3-D Mammography Could Improve Breast Cancer Screening
June 27, 2014
Early in June, we reported that General Electric's Healthcare division had received FDA approval for its 3-D Invenia Automated Breast Ultrasound System (ABUS), a next-generation ultrasound breast imaging technology said to detect a third more cancers in women with dense breasts than mammograms alone.
Now, in an analysis of nearly half a million women published in the June 25 issue of the Journal of the American Medical Association (JAMA), researchers have found that 3-D x-ray mammography, or tomosynthesis, combined with traditional x-ray screening, was linked to a 41 percent increase in the detection of invasive cancers as well as a 15 percent drop in the recall rate. This means that fewer women were brought back for additional screening due to false positives.

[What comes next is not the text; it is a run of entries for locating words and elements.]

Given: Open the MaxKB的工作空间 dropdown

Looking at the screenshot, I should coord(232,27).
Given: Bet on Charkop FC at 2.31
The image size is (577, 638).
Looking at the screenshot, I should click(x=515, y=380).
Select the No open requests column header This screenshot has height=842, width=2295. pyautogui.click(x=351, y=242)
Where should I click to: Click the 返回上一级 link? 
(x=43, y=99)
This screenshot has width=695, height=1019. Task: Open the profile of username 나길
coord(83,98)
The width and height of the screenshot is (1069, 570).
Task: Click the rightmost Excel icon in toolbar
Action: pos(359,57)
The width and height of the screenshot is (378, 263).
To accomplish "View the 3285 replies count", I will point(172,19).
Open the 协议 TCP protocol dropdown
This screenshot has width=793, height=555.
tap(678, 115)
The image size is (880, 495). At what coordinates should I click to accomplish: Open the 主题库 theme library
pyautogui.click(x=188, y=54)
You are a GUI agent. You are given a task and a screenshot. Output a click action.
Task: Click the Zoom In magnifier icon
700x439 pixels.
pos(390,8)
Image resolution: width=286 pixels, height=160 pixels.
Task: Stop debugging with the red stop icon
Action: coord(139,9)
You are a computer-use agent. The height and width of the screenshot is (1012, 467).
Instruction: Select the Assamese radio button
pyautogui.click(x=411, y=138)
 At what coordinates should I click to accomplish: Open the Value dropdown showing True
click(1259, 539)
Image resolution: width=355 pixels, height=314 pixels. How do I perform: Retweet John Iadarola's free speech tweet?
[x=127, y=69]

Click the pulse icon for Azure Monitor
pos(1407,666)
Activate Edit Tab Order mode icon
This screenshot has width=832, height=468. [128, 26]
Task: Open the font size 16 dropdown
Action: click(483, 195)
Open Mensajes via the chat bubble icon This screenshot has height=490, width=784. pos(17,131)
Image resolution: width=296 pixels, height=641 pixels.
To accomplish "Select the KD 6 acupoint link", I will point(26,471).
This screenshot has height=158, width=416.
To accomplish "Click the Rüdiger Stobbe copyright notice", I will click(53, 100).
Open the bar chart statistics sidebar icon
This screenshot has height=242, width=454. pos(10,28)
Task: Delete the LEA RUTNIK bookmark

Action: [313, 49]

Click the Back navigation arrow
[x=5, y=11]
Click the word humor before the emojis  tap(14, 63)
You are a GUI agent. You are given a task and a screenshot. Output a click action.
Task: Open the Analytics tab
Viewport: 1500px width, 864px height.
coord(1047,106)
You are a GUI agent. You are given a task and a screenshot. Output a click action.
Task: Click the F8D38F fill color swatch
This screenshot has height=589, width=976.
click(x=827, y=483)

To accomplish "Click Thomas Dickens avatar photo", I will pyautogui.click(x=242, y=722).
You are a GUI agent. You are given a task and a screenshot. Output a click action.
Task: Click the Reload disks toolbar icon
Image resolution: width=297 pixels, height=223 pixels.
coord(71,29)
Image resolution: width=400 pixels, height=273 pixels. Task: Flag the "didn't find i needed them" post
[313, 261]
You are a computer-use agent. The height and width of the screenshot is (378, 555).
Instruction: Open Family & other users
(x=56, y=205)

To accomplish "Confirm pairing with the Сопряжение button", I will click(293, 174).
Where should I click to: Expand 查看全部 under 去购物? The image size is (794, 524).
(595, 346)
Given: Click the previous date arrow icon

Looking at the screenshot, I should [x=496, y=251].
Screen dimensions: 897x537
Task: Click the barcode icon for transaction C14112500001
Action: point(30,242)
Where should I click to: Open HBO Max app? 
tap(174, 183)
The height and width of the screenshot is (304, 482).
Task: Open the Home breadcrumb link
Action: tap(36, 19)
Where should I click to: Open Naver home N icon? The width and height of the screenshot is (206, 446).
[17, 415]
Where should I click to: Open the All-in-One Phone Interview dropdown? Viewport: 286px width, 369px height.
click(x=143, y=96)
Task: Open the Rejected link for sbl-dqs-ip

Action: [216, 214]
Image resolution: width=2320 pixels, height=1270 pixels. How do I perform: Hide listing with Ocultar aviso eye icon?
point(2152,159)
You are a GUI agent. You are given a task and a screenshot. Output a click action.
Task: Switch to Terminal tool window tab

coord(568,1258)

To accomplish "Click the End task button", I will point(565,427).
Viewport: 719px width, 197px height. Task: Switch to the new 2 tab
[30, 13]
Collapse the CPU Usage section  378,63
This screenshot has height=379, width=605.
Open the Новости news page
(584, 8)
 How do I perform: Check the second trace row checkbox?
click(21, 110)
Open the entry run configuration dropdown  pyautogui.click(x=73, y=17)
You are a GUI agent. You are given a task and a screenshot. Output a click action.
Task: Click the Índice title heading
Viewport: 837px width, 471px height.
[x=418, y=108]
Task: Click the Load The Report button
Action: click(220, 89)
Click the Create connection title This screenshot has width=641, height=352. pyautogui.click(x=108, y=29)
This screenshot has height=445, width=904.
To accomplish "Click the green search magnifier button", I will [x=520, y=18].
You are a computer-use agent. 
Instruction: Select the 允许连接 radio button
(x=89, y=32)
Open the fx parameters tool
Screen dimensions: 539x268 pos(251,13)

The study that resulted in the JAMA article, "Breast Cancer Screening Using Tomosynthesis in Combination With Digital Mammography," (Friedewald, et al.) was conducted at 13 academic and nonacademic breast centers from 2010 to 2012. The authors say the combined mode of digital mammography plus tomosynthesis approved by the FDA "addresses the primary limitations of conventional screening mammography by increasing conspicuity of invasive cancers while concomitantly reducing false-positive results."
The authors went on to say that "(t)otal radiation dose when tomosynthesis is added is approximately 2 times the current digital mammography dose but remains well below the limits defined by the FDA," and concluded, "(The a)ddition of tomosynthesis to digital mammography was associated with a decrease in recall rate and an increase in cancer detection rate. Further studies are needed to assess the relationship to clinical outcomes."
In traditional 2-D mammography, the radiologist takes side-to-side and top-to-bottom images of the breast. Tomosynthesis takes multiple x-ray pictures of each breast from many angles. The x-ray tube moves in an arc around the breast while a number of images are taken during the examination. That digital information is sent to a computer, where it is assembled to produce clear, highly focused 3-D images that can "look through" the breast.
While it is not yet clear which modality, tomosynthesis or 3-D ultrasound, has the advantage - and indeed that answer could be different for different patients - it does appear that both of the new 3-D technologies offer a significant improvement over traditional 2-D mammography.
Stephen Levy is a contributor to Qmed and MPMN.